Justement, quelles sont les prochaines étapes pour la CNE ? Comment vois-tu son implication dans le comité ?
Avant tout nous allons prochainement avoir des discussions internes, un débat dans nos instances qui va se concentrer d’avantage sur la stratégie et les méthodes que sur l’objectif en soi, avec lequel nous sommes largement d'accord. Ensuite nous devrons nous concentrer sur la construction, en Belgique francophone, d’une coalition large des organisations qui partagent les mêmes intérêts, dans  la CSC et la FGTB. Et enfin, il va falloir se concentrer sur le contenu, sur la situation dramatique de l’Europe aujourd’hui, et établir un programme concret pour combattre la politique d’austérité.
Face à l'austérité et aux licenciements, des luttes plus ou moins importantes émergent un peu partout en Europe. Quels liens ou quelle relation dialectique vois-tu entre les luttes sociales et l'émergence d’une alternative politique ?
Le lien entre les luttes sociales et la question de l'alternative politique est bien évidemment très fort et direct, et d’autant plus marqué par la grande actualité politique.
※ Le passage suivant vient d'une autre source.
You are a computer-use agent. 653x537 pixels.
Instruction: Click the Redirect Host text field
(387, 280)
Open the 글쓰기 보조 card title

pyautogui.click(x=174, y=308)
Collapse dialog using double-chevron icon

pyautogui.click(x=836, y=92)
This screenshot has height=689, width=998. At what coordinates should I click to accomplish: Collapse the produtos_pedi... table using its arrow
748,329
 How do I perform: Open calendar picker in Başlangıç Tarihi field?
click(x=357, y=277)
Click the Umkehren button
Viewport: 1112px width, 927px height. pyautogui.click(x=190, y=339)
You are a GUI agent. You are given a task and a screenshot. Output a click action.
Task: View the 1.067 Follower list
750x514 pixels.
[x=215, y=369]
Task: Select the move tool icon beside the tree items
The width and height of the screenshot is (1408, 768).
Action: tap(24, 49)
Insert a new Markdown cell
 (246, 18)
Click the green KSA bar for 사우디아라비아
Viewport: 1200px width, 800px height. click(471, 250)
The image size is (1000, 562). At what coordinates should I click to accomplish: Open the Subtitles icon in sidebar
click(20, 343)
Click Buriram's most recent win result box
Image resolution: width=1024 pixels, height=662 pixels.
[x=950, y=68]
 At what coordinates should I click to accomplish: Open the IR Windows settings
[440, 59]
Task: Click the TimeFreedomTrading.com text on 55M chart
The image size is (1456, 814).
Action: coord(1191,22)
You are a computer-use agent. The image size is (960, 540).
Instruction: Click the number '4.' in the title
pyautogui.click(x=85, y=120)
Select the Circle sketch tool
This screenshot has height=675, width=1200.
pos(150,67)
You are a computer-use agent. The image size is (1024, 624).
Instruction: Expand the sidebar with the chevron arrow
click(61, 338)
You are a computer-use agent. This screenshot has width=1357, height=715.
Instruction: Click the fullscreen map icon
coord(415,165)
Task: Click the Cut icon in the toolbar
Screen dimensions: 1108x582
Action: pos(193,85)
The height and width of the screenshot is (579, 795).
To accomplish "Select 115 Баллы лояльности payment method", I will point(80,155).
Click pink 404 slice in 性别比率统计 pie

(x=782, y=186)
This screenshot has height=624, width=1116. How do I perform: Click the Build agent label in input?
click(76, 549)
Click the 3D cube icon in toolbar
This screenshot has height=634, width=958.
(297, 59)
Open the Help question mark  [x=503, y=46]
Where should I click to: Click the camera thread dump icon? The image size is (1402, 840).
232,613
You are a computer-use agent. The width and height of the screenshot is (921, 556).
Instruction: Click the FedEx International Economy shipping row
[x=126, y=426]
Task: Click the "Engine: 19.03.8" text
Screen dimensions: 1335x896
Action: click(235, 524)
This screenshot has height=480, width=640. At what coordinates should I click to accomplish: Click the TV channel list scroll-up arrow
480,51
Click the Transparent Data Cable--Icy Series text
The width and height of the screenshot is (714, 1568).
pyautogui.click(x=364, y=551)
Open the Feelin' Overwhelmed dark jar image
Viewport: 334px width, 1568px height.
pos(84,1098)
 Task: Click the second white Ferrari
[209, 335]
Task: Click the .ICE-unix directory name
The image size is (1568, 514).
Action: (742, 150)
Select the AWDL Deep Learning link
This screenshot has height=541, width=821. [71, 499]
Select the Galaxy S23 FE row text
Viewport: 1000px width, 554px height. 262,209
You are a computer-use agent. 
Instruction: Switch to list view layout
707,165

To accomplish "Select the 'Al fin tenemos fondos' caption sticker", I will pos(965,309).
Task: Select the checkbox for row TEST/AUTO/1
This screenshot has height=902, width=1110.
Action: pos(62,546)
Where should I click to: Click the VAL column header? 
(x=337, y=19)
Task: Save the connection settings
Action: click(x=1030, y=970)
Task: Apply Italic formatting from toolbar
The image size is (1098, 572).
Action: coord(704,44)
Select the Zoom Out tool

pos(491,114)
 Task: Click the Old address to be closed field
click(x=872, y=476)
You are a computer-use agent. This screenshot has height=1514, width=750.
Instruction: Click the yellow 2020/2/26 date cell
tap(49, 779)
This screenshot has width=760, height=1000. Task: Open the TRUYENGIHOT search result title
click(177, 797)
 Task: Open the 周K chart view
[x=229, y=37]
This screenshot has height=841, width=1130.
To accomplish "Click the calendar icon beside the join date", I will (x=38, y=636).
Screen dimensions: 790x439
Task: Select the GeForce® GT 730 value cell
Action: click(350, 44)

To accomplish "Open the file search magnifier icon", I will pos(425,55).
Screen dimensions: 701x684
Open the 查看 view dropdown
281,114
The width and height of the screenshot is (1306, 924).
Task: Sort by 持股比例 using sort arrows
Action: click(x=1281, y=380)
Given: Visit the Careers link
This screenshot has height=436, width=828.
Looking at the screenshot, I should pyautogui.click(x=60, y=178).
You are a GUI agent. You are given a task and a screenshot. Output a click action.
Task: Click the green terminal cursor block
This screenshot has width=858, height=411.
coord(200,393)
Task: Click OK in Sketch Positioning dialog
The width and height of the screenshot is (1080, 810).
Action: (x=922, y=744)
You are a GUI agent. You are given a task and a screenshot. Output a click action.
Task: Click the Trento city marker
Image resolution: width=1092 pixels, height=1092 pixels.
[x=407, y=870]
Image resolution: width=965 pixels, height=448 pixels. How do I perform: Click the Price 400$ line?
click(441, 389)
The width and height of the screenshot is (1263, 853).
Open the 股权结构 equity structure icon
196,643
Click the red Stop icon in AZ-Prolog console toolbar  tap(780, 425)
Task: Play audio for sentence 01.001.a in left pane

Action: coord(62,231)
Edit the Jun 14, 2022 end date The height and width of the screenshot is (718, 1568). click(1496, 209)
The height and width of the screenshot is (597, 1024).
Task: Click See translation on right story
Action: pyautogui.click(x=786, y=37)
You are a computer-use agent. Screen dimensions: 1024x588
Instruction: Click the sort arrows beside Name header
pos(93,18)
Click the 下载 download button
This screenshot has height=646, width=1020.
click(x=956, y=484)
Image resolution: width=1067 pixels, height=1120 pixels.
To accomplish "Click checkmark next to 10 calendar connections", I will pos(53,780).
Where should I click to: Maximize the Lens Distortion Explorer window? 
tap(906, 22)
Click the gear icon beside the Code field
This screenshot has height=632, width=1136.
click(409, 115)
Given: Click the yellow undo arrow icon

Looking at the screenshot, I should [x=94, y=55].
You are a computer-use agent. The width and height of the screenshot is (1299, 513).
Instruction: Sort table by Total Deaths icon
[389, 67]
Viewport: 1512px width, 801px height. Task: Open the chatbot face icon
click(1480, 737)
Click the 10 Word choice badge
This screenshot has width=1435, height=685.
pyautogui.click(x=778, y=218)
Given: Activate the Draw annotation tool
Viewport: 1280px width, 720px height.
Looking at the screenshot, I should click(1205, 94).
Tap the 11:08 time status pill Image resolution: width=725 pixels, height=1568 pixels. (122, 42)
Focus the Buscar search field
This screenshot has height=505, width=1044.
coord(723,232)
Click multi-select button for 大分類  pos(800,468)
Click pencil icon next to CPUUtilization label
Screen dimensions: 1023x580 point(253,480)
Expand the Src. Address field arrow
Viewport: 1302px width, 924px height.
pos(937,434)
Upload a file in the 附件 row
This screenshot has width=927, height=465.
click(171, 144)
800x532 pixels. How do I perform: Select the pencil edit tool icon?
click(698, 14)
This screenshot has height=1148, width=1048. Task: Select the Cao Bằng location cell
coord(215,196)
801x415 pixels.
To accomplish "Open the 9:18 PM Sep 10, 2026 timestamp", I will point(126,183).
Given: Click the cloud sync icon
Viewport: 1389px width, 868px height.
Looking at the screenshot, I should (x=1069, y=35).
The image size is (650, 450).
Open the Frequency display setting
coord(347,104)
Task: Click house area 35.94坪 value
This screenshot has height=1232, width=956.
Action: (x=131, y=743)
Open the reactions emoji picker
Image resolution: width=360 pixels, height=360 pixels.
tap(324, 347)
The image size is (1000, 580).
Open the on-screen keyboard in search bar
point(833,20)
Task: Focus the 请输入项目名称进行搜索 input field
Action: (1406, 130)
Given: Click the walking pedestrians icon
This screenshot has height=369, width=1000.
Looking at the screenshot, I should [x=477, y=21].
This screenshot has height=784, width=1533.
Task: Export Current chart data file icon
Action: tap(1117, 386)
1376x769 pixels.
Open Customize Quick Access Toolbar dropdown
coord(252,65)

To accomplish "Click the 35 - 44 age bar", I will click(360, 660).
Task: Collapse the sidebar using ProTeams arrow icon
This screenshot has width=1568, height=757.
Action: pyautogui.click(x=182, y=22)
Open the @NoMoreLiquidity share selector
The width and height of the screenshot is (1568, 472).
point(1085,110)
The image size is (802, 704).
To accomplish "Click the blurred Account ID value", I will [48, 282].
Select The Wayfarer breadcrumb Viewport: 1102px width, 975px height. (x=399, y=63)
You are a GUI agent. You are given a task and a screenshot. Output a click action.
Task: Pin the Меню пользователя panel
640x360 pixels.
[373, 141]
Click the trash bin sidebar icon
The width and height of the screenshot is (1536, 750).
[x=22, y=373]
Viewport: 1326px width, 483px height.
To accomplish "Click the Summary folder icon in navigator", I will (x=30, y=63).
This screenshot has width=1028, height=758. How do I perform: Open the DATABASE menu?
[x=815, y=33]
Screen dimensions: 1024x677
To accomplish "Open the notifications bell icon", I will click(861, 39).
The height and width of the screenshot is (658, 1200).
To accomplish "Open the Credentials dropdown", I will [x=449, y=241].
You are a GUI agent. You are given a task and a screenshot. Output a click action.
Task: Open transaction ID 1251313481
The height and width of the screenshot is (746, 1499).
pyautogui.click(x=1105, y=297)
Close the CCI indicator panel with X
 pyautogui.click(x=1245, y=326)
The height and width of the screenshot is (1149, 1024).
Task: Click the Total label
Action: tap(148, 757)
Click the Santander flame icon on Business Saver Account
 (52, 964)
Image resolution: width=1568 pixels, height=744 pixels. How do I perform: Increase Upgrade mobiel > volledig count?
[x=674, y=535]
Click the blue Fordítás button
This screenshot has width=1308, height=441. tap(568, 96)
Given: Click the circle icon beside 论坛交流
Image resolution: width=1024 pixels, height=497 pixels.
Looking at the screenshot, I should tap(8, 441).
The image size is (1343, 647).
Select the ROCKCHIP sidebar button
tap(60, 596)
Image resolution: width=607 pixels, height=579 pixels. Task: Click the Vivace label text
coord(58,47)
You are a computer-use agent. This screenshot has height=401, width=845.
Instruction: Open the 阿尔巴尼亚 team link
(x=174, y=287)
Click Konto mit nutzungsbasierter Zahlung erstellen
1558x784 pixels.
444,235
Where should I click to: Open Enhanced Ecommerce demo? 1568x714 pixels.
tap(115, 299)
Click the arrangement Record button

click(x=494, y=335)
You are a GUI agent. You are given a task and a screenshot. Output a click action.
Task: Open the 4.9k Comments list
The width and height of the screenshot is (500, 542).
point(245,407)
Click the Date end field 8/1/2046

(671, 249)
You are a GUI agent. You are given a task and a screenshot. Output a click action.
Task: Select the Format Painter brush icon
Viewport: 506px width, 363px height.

Les travailleurs de Caterpillar savent de quoi je parle... Les travailleurs, rouges et verts, cherchent des solutions et manifesteront d'ailleurs le 14 mars contre l’austérité imposée en Belgique et en Europe. Beaucoup de travailleurs sentent bien que ce qui leur arrive est lié aux politiques d’austérité. L'impact de l'austérité et de la crise en Europe pose à chaque fermeture ou licenciement massif, à chaque dégradation des conditions de travail, la question d'une alternative politique anti-austérité. Et il faut arrêter de s’emmêler les pinceaux dans les discussions stupides pour savoir s’il faut faire de la politique au plan national ou au plan européen. La force perverse du système politique européen est que le pouvoir y devient introuvable. C’est un jeu de miroirs : vous voulez confronter votre gouvernement national, on vous dit « le pouvoir c’est l’Europe » ; vous vous attaquez alors à l’Europe et on vous dit « ah mais ce sont les Etas qui décident ». Il faut briser les miroirs, comprendre le système comme un tout. Les luttes sociales et politiques sont en définitive inextricablement liées, et le renforcement des résistances sociales ne pourra qu'être utile à l'émergence de nouvelles grandes forces politiques de gauche, un bloc de gauche  contre l'austérité.